Possible values for this model are "unknown", "regression", or
"classification".}

\item{cost_complexity}{A positive number for the the cost/complexity
parameter (a.k.a. \code{Cp}) used by CART models (\code{rpart} only).}

\item{tree_depth}{An integer for maximum depth of the tree.}

\item{min_n}{An integer for the minimum number of data points
in a node that are required for the node to be split further.}

\item{object}{A random forest model specification.}

\item{parameters}{A 1-row tibble or named list with \emph{main}
parameters to update. If the individual arguments are used,
these will supersede the values in \code{parameters}. Also, using
engine arguments in this object will result in an error.}

\item{fresh}{A logical for whether the arguments should be
modified in-place of or replaced wholesale.}

\item{...}{Not used for \code{update()}.}
}
\description{
\code{decision_tree()} is a way to generate a \emph{specification} of a model
before fitting and allows the model to be created using
different packages in R or via Spark. The main arguments for the
model are:
\itemize{
\item \code{cost_complexity}: The cost/complexity parameter (a.k.a. \code{Cp})
used by CART models (\code{rpart} only).
\item \code{tree_depth}: The \emph{maximum} depth of a tree (\code{rpart} and
\code{spark} only).
\item \code{min_n}: The minimum number of data points in a node
that are required for the node to be split further.
}
These arguments are converted to their specific names at the
time that the model is fit.

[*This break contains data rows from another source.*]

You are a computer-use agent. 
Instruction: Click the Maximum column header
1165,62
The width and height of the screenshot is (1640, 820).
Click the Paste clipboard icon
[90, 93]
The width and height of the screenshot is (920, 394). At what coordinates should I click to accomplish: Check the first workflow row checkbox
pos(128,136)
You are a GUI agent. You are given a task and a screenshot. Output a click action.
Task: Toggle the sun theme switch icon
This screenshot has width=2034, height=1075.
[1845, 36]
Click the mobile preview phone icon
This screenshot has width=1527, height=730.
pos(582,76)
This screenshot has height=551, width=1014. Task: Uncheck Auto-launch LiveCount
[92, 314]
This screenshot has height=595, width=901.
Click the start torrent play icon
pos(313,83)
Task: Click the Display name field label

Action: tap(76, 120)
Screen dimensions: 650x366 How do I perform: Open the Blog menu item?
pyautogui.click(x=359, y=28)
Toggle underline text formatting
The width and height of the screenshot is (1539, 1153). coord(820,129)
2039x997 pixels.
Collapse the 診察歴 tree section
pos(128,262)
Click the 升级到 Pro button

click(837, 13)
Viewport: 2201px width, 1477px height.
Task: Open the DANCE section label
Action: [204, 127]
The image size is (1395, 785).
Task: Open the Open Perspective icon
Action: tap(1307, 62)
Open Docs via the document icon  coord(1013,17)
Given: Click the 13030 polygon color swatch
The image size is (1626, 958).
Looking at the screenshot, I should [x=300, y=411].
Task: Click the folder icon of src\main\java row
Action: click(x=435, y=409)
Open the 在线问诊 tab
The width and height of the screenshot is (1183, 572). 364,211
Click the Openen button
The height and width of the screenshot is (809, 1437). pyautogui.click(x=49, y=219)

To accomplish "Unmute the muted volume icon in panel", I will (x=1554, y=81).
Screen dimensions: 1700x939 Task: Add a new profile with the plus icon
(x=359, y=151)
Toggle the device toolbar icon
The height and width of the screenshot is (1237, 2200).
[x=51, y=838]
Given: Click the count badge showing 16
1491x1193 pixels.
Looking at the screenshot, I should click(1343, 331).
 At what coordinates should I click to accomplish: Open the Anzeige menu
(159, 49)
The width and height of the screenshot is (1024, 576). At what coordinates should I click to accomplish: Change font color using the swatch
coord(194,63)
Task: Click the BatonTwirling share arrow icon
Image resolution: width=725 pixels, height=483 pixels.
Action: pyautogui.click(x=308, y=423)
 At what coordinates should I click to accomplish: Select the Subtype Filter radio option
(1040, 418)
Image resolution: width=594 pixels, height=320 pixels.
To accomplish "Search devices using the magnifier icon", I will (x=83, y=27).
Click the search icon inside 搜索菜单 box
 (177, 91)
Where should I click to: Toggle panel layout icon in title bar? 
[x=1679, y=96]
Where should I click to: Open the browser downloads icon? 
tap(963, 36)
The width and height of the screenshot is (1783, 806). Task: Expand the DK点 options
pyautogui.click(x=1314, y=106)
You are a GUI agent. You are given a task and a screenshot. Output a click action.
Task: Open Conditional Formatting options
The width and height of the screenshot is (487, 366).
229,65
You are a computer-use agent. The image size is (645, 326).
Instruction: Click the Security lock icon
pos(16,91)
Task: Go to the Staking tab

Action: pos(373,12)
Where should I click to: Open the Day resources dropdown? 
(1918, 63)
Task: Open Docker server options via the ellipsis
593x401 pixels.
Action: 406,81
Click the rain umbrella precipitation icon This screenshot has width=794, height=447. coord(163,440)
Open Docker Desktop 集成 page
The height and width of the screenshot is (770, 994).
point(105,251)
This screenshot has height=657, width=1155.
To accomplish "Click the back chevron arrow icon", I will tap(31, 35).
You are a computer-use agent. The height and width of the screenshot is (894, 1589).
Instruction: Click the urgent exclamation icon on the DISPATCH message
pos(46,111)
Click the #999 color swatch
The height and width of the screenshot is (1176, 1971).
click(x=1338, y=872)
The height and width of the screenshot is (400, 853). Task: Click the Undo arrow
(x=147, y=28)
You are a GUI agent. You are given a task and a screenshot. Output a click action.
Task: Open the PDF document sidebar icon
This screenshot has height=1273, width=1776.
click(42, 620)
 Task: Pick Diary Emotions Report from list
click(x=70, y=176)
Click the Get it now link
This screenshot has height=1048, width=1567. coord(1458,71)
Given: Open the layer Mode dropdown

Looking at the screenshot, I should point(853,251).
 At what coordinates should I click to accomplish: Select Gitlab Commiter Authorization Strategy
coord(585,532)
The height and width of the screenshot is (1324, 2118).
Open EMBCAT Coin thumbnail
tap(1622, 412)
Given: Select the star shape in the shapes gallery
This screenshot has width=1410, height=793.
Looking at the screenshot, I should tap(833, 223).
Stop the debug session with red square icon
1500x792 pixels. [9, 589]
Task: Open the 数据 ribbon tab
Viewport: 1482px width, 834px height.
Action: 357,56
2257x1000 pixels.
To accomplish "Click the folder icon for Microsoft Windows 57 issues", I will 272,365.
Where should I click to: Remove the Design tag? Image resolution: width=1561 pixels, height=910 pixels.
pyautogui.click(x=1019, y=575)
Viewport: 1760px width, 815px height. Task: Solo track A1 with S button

Other options and argument can be
set using \code{set_engine()}. If left to their defaults
here (\code{NULL}), the values are taken from the underlying model
functions. If parameters need to be modified, \code{update()} can be used
in lieu of recreating the object from scratch.
}
\details{
The model can be created using the \code{fit()} function using the
following \emph{engines}:
\itemize{
\item \pkg{R}:  \code{"rpart"} (the default) or \code{"C5.0"} (classification only)
\item \pkg{Spark}: \code{"spark"}
}

Note that, for \code{rpart} models, but \code{cost_complexity} and
\code{tree_depth} can be both be specified but the package will give
precedence to \code{cost_complexity}. Also, \code{tree_depth} values
greater than 30 \code{rpart} will give nonsense results on 32-bit
machines.
}
\note{
For models created using the spark engine, there are
several differences to consider. First, only the formula
interface to via \code{fit()} is available; using \code{fit_xy()} will
generate an error. Second, the predictions will always be in a
spark table format. The names will be the same as documented but
without the dots. Third, there is no equivalent to factor
columns in spark tables so class predictions are returned as
character columns. Fourth, to retain the model object for a new
R session (via \code{save()}), the \code{model$fit} element of the \code{parsnip}
object should be serialized via \code{ml_save(object$fit)} and
separately saved to disk. In a new session, the object can be
reloaded and reattached to the \code{parsnip} object.
}
\section{Engine Details}{


The standardized parameter names in parsnip can be mapped to their original
names in each engine:\tabular{llll}{
   \strong{parsnip} \tab \strong{rpart} \tab \strong{C5.0} \tab \strong{spark} \cr
   tree_depth \tab maxdepth \tab NA \tab max_depth \cr
   min_n \tab minsplit \tab minCases \tab min_instances_per_node \cr
   cost_complexity \tab cp \tab NA \tab NA \cr
}


Engines may have pre-set default arguments when executing the
model fit call. For this type of
model, the template of the fit calls are::

\pkg{rpart} classification

\Sexpr[results=rd]{parsnip:::show_fit(parsnip:::decision_tree(mode = "classification"), "rpart")}

\pkg{rpart} regression

\Sexpr[results=rd]{parsnip:::show_fit(parsnip:::decision_tree(mode = "regression"), "rpart")}

\pkg{C5.0} classification

\Sexpr[results=rd]{parsnip:::show_fit(parsnip:::decision_tree(mode = "classification"), "C5.0")}

\pkg{spark} classification

\Sexpr[results=rd]{parsnip:::show_fit(parsnip:::decision_tree(mode = "classification"), "spark")}

\pkg{spark} regression

\Sexpr[results=rd]{parsnip:::show_fit(parsnip:::decision_tree(mode = "regression"), "spark")}
}

\examples{
decision_tree(mode = "classification", tree_depth = 5)
# Parameters can be represented by a placeholder:
decision_tree(mode = "regression", cost_complexity = varying())
model <- decision_tree(cost_complexity = 10, min_n = 3)
model
update(model, cost_complexity = 1)
update(model, cost_complexity = 1, fresh = TRUE)
}
\seealso{
[\code{\link[=fit]{fit()}}
}